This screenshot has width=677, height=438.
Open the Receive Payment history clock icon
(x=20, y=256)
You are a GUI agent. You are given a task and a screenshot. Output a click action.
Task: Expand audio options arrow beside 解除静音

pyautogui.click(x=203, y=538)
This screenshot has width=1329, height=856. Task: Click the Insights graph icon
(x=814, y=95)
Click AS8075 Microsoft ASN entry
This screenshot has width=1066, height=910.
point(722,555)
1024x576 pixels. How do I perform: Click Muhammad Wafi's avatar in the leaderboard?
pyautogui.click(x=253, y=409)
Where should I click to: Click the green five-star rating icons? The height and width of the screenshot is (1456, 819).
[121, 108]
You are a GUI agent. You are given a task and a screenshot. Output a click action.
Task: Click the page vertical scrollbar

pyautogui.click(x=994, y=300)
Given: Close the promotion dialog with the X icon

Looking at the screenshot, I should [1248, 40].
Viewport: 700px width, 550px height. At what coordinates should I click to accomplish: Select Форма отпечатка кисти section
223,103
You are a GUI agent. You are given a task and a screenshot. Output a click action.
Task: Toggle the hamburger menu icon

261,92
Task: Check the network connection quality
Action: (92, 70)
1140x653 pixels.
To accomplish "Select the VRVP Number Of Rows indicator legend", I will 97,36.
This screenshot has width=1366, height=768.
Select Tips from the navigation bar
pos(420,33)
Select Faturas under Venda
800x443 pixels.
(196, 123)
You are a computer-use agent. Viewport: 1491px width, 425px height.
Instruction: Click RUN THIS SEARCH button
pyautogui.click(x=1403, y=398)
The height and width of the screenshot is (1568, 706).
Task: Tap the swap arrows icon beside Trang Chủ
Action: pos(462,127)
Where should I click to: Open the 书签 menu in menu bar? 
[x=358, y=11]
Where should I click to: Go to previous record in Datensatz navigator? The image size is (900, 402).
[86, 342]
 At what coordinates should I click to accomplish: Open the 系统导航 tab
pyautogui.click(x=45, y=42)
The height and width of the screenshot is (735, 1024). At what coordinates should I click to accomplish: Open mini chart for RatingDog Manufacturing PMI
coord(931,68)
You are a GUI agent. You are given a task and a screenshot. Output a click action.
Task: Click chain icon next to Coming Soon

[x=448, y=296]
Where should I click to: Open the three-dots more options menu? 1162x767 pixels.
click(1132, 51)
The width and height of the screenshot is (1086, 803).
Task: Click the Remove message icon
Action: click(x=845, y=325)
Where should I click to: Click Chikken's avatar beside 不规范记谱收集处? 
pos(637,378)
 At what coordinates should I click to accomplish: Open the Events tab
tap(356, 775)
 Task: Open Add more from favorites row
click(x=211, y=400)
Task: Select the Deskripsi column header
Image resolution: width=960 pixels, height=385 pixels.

WHAT IS BEING ASKED => Output each entry exactly as written, leaving none out.

SOLUTION TO THIS TASK =>
This screenshot has width=677, height=438.
Open the Receive Payment history clock icon
(x=20, y=256)
You are a GUI agent. You are given a task and a screenshot. Output a click action.
Task: Expand audio options arrow beside 解除静音

pyautogui.click(x=203, y=538)
This screenshot has width=1329, height=856. Task: Click the Insights graph icon
(x=814, y=95)
Click AS8075 Microsoft ASN entry
This screenshot has width=1066, height=910.
point(722,555)
1024x576 pixels. How do I perform: Click Muhammad Wafi's avatar in the leaderboard?
pyautogui.click(x=253, y=409)
Where should I click to: Click the green five-star rating icons? The height and width of the screenshot is (1456, 819).
[121, 108]
You are a GUI agent. You are given a task and a screenshot. Output a click action.
Task: Click the page vertical scrollbar

pyautogui.click(x=994, y=300)
Given: Close the promotion dialog with the X icon

Looking at the screenshot, I should [1248, 40].
Viewport: 700px width, 550px height. At what coordinates should I click to accomplish: Select Форма отпечатка кисти section
223,103
You are a GUI agent. You are given a task and a screenshot. Output a click action.
Task: Toggle the hamburger menu icon

261,92
Task: Check the network connection quality
Action: (92, 70)
1140x653 pixels.
To accomplish "Select the VRVP Number Of Rows indicator legend", I will 97,36.
This screenshot has width=1366, height=768.
Select Tips from the navigation bar
pos(420,33)
Select Faturas under Venda
800x443 pixels.
(196, 123)
You are a computer-use agent. Viewport: 1491px width, 425px height.
Instruction: Click RUN THIS SEARCH button
pyautogui.click(x=1403, y=398)
The height and width of the screenshot is (1568, 706).
Task: Tap the swap arrows icon beside Trang Chủ
Action: pos(462,127)
Where should I click to: Open the 书签 menu in menu bar? 
[x=358, y=11]
Where should I click to: Go to previous record in Datensatz navigator? The image size is (900, 402).
[86, 342]
 At what coordinates should I click to accomplish: Open the 系统导航 tab
pyautogui.click(x=45, y=42)
The height and width of the screenshot is (735, 1024). At what coordinates should I click to accomplish: Open mini chart for RatingDog Manufacturing PMI
coord(931,68)
You are a GUI agent. You are given a task and a screenshot. Output a click action.
Task: Click chain icon next to Coming Soon

[x=448, y=296]
Where should I click to: Open the three-dots more options menu? 1162x767 pixels.
click(1132, 51)
The width and height of the screenshot is (1086, 803).
Task: Click the Remove message icon
Action: click(x=845, y=325)
Where should I click to: Click Chikken's avatar beside 不规范记谱收集处? 
pos(637,378)
 At what coordinates should I click to accomplish: Open the Events tab
tap(356, 775)
 Task: Open Add more from favorites row
click(x=211, y=400)
Task: Select the Deskripsi column header
Image resolution: width=960 pixels, height=385 pixels.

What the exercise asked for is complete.